DATA LISTING:
"""
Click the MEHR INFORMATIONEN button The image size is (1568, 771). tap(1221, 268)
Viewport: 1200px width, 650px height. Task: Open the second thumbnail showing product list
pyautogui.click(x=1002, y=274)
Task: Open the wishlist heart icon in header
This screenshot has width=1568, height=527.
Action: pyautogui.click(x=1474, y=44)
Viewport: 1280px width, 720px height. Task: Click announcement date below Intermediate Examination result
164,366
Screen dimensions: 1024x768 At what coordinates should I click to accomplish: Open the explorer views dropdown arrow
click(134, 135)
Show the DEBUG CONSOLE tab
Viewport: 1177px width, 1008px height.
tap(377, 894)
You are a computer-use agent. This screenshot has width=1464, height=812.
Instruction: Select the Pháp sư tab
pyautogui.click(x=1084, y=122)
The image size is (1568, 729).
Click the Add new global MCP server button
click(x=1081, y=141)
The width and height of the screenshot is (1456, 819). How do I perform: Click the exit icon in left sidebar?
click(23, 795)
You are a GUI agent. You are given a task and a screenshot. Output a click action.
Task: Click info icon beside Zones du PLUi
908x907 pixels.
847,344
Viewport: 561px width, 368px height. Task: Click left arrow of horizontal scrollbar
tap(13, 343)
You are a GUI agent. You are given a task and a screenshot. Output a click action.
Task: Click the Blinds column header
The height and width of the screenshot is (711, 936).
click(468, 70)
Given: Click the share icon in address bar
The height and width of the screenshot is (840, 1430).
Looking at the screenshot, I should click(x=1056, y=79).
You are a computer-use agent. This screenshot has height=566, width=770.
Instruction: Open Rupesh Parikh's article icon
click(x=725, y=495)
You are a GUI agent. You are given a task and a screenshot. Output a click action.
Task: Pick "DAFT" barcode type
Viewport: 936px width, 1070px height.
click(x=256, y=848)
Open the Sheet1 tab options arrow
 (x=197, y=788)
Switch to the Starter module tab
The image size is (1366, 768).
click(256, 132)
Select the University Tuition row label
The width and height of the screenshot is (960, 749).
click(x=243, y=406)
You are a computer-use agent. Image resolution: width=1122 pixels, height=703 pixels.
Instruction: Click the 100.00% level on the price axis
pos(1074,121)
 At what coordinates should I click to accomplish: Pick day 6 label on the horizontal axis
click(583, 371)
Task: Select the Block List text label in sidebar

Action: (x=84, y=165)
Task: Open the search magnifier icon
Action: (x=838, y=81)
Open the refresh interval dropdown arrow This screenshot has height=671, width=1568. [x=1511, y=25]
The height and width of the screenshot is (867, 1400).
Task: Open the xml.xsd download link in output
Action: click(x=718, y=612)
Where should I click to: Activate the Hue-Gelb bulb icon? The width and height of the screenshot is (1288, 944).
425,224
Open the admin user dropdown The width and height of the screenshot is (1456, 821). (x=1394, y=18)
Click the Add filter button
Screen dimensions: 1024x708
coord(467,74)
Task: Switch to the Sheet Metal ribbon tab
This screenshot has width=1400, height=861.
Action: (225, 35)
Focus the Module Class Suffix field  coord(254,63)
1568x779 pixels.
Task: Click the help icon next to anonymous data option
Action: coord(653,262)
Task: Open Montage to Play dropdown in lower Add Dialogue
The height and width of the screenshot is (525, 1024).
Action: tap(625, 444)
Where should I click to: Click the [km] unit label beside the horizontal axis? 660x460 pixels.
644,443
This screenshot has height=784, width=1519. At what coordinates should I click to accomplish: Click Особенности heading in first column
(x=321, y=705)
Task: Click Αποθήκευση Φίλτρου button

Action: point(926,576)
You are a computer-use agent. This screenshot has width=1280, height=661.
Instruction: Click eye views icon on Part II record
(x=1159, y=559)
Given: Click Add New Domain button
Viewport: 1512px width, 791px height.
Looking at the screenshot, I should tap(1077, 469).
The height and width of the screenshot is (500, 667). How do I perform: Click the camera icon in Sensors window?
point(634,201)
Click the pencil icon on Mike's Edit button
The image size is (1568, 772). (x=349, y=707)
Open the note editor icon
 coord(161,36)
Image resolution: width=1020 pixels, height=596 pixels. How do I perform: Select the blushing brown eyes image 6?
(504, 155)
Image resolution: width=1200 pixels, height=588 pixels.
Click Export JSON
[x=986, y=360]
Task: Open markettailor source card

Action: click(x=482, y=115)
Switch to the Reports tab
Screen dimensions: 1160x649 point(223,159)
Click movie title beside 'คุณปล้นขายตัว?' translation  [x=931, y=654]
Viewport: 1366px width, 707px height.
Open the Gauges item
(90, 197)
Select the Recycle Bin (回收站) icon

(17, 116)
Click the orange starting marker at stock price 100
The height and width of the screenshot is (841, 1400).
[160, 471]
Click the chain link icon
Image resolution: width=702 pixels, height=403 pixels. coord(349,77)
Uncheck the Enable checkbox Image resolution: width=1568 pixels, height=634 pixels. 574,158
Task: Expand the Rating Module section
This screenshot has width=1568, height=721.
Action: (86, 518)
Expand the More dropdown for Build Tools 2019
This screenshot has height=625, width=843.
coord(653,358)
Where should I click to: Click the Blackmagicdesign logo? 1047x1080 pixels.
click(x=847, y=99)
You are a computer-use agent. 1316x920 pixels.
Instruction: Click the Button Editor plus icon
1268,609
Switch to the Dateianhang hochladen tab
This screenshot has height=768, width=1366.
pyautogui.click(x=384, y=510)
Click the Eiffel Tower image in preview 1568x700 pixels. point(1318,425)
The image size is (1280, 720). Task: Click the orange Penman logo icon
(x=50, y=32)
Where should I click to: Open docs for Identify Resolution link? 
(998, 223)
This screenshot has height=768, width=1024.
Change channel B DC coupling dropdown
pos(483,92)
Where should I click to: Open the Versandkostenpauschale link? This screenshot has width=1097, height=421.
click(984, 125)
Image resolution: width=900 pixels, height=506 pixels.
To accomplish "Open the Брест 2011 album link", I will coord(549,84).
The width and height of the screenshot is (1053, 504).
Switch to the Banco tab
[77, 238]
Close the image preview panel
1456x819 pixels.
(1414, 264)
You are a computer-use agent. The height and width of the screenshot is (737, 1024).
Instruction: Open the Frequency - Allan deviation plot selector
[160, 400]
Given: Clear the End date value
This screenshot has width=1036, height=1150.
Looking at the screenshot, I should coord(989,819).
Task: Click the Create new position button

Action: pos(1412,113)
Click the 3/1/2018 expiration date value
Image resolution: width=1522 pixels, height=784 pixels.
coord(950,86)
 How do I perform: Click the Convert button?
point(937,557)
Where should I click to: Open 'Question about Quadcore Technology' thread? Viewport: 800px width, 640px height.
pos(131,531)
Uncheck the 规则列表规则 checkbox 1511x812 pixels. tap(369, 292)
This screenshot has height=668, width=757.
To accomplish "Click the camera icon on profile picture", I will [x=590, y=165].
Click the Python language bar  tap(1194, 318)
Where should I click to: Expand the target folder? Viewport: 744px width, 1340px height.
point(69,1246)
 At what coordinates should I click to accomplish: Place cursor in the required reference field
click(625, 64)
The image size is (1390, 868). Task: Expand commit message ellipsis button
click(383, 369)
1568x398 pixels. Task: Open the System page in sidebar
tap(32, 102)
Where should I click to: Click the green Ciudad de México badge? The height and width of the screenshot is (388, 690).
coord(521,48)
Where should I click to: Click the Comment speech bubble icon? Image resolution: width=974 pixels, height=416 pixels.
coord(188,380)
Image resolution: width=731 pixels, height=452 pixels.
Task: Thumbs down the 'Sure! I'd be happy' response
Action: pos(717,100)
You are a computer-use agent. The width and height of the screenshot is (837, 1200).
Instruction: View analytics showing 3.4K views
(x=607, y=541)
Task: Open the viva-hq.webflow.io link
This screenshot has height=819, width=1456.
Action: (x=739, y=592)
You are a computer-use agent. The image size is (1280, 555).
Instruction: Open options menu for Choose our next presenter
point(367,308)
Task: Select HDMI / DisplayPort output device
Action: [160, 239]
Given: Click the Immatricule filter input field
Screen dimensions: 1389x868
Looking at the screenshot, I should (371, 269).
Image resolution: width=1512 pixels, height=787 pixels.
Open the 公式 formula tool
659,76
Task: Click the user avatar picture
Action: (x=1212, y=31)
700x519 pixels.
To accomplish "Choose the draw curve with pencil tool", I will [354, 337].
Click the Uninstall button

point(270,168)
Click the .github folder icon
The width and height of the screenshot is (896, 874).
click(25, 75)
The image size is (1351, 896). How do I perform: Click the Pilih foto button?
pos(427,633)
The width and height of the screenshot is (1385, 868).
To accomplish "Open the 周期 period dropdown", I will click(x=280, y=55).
"""
WORK TO COMPLETE: Rewrite the items from the very first one through the line containing "tap(377, 894)" as a two-column CSV with the headers instruction and answer. Give one row per item, with its text and its answer each in a single quoted field and line breaks replaced by spaces.

IN RESPONSE:
instruction,answer
"Click the MEHR INFORMATIONEN button The image size is (1568, 771).","tap(1221, 268)"
"Viewport: 1200px width, 650px height. Task: Open the second thumbnail showing product list","pyautogui.click(x=1002, y=274)"
"Task: Open the wishlist heart icon in header This screenshot has width=1568, height=527.","Action: pyautogui.click(x=1474, y=44)"
"Viewport: 1280px width, 720px height. Task: Click announcement date below Intermediate Examination result","164,366"
"Screen dimensions: 1024x768 At what coordinates should I click to accomplish: Open the explorer views dropdown arrow","click(134, 135)"
"Show the DEBUG CONSOLE tab Viewport: 1177px width, 1008px height.","tap(377, 894)"